I do not physically harm my body. I never have. I have two beautiful children and the last thing I want is my child to ask me what I did to my body, why I would do such a thing to my body and think it is okay to harm theirs.

For anyone that self-harms;

Seek professional help- There are a number of professional treatments available if you talk to a doctor, counsellor or psychologist. Some of these include talk therapies like cognitive behavioral therapy and dialectical behavior therapy (an approach based on the idea of mindfulness), as well as certain medications. By talking to an expert you’re able to get a tailored treatment plan that will be adapted to your individual circumstances.

Use online and phone services- If you’d rather not talk to someone face-to-face, check out info on support services like Kids Helpline, Lifeline and eheadspace which provide both phone and online support services.

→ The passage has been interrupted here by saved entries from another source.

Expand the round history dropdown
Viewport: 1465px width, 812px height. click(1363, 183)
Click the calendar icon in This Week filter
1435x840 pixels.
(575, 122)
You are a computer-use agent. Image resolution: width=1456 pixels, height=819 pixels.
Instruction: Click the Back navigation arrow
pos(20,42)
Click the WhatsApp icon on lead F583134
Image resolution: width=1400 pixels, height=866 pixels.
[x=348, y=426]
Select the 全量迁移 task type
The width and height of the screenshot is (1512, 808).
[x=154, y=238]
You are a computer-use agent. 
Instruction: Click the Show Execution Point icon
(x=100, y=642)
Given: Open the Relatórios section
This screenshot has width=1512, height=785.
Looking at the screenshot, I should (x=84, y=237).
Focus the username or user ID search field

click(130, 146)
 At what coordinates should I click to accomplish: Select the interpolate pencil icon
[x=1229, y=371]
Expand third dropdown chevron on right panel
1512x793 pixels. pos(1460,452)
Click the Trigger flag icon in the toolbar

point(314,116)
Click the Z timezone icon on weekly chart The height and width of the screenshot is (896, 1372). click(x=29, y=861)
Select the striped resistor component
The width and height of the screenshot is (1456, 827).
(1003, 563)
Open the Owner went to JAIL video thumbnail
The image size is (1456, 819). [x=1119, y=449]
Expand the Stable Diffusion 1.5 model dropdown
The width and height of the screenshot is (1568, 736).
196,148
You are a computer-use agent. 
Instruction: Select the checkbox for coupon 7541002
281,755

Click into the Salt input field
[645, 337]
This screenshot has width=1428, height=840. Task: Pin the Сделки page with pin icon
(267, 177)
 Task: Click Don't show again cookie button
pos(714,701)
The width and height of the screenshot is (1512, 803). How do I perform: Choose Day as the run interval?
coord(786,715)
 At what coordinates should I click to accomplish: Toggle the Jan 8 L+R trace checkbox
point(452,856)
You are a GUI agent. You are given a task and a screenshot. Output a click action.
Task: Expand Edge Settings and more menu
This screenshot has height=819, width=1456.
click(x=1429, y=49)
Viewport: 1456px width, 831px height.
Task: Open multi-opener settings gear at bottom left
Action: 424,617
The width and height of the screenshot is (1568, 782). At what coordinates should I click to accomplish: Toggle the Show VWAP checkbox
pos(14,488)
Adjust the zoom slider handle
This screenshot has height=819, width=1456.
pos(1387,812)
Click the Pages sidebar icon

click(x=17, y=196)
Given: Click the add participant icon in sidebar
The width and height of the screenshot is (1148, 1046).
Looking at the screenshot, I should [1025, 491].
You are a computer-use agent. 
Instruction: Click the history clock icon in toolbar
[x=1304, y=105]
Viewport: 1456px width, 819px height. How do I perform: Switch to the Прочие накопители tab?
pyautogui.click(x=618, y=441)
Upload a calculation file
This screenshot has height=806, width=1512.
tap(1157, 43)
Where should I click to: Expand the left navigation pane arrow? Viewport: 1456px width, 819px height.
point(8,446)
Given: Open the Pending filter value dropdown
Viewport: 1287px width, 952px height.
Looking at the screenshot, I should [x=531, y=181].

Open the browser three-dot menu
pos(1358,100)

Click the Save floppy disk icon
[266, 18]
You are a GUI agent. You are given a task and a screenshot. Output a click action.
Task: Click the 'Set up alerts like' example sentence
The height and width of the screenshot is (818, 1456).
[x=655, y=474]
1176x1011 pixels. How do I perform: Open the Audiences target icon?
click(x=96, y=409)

Enlist a support team- There is always someone out there who cares about your welfare; whether it’s a family member, friend, counsellor or doctor. Don’t be afraid to ask for help and tell someone how you’re feeling.

Practice self-help- There are heaps of techniques you can use to help yourself avoid using self-harm. The more alternatives to self-harm you provide yourself with, the more likely you are to develop more successful coping strategies.

Try different things- Don’t be put off if your attempt to give up self-harm doesn’t work the first time around. Different approaches, as well as different treatments, work for different people so be ready to experiment with what works for you.

New Challenge: 31 Days of BPD Master List

I saw this and thought this would be an awesome exercise for me as I struggle with BPD.

I am doing this 31 days of BPD challenge because of the stigma associated with Borderline Personality Disorder.  It is probably one of the last talked about (honestly) and explained from personal experience than any other mental illness.  All these prompts have to do with characteristics of BPD, whether to do with specific symptoms and criteria of the illness or vague questions about items that are related to the illness, ex questions about specific relationships.

  • Day 1: Think of the last time you were really angry. Why was that?
  • Day 2: Why did your last friendship end?
  • Day 3: Do you self-harm? If yes, how?
  • Day 4: Have you ever attempted suicide?
  • Day 5: Have you ever written a suicide note?
  • Day 6: How’s your love life?
  • Day 7: Have you ever dissociated? If so, how often?
  • Day 8: Do you have any other diagnoses? Which ones?
  • Day 9: Do you get mood swings?
  • Day 10: What kind of impulsive decisions have you made?
  • Day 11: Is there anything you do that helps keep you grounded?
  • Day 12: What’s your relationship with your family?
  • Day 13: Are you a perfectionist?
  • Day 14: Do you ever become obsessive?
  • Day 15: Have you ever changed your opinions, depending on the people you are with?
  • Day 16: Does your style (clothing, hair, etc.) change a lot?
  • Day 17: What are five of your biggest fears?
  • Day 18: Do you worry what people think of you?
  • Day 19: What are some lyrics that describe what you’re going through right now?
  • Day 20: How do you usually express yourself?
  • Day 21: How many people know about your diagnosis?
  • Day 22: What’s a random story from your childhood?
  • Day 23: How do you think other people see you?
  • Day 24: If you could pick one year of your life to give back and start over, which one would it be?
  • Day 25: What’s one thing you wish non-borderlines could understand?
  • Day 26: Name three fictional characters you relate to.
  • Day 27: Do you have any bad habits?
  • Day 28: Do you consider yourself high-functioning or low-functioning?
  • Day 29: If your mind was a house, what would the house look like?
  • Day 30: What is your “safe place” when you are upset? (This can also be a person.)
  • Day 31: Post a picture of yourself and tell us your story.